My first programming job was programming an IBM mainframe in COBOL using JCL to submit jobs. A guy I worked with there had been a programmer longer, and he had used to solder wires onto circuit boards to encode his program into the computer. Did you know they used to write programs by soldering wires?

We didn't have air conditioning when I was a kid until I was in third grade. On really hot summer days mom would take us to the grocery store or theater because those places were so nice and cold inside. If we didn't get to do those things, we just put on our bathing suits and played in the sprinkler in the front yard. It was fun.

I remember when candy bars cost a nickle and a coke cost 13 cents, or 10 cents if you drank it on the premises and left the bottle (with its 3 cent deposit).

I remember when bottled cokes (or beer, though I didn't realize that) had to be opened with the use of this little metal thing that for some strange reason (probably related to beer) was called a "church key". You couldn't just screw off the caps with your hands.

I remember when toys like dart guns and slingshots really worked, and had real darts or other missiles, and you could possibly kill a sibling with one, or "put their eye out", a weird turn of parental phrasing.

I remember when skate wheels were small and metal, instead of large and rubbery, and when they came rectangularly placed on the skate instead of all four in a line. Man, that was kludgy!
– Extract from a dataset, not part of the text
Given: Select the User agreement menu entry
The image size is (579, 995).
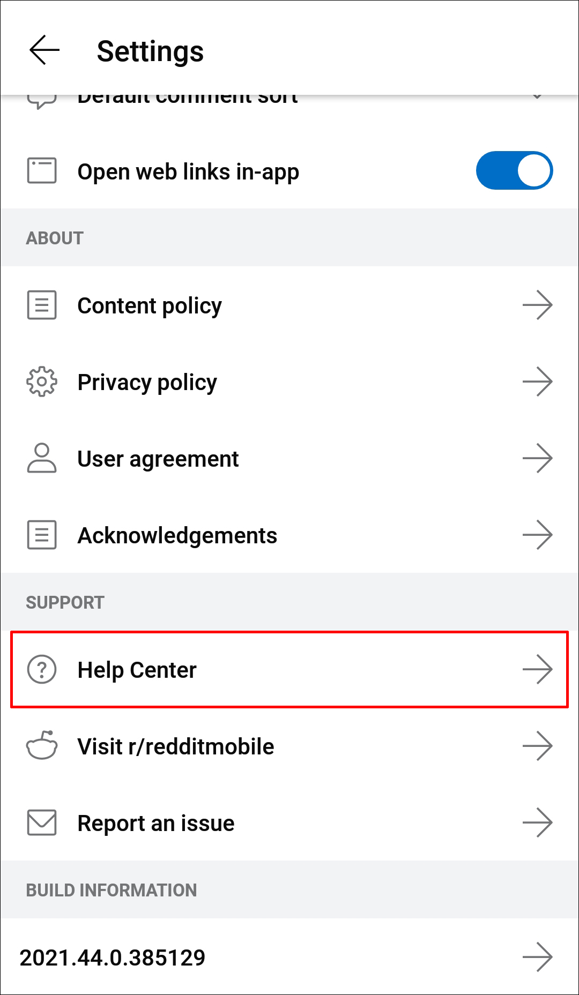Looking at the screenshot, I should point(158,459).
I remember being so sad that by the time they came out with big wheels (a low-slung type of tricycle with large plastic wheels) I was too big to ride on them. I tried anyway but the seat scraped the ground.

I remember back when Fisher Price little people sets were the bomb, when the people were smaller, and the designs were so cool and fun to play with. They totally ruined Fisher Price with the bigger (choke proof) people.
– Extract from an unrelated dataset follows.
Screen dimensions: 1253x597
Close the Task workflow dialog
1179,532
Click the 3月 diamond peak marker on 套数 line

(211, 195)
Oh, I remember rolling my hair on big rollers before going on dates in high school. Then my hair would be so poofy that I had to tie one of my mom's scarves around my head for a while to get it to mash down. Rollers were these round plastic things that you wrapped up your wet hair in to dry it with this hood type hair dryer. It had like a plastic shower cap thingy that went over your rollers, then a tube like a vacuum cleaner that hooked to the cap that the warm air blew through.

I remember when the game Clue first came out and it was so much fun. Our whole neighborhood spent several weeks playing it all the time.

I remember when my dad made his first telescope with a rectangular wooden enclosure for the optics, and no mirrors were available then. He had to grind the glass painstakingly over weeks, using a fine grit, then send the blank off to be silvered. It was an 8" Newtonian with an equatorial mount. He made all the gears with our lathe. I remember there was a long pole with a heavy weight at the end for a counterbalance, and when he was trying to observe sometimes I would climb that pole and wiggle the scope so he couldn't see clearly. This was back before there really were any amateur telescope makers to speak of.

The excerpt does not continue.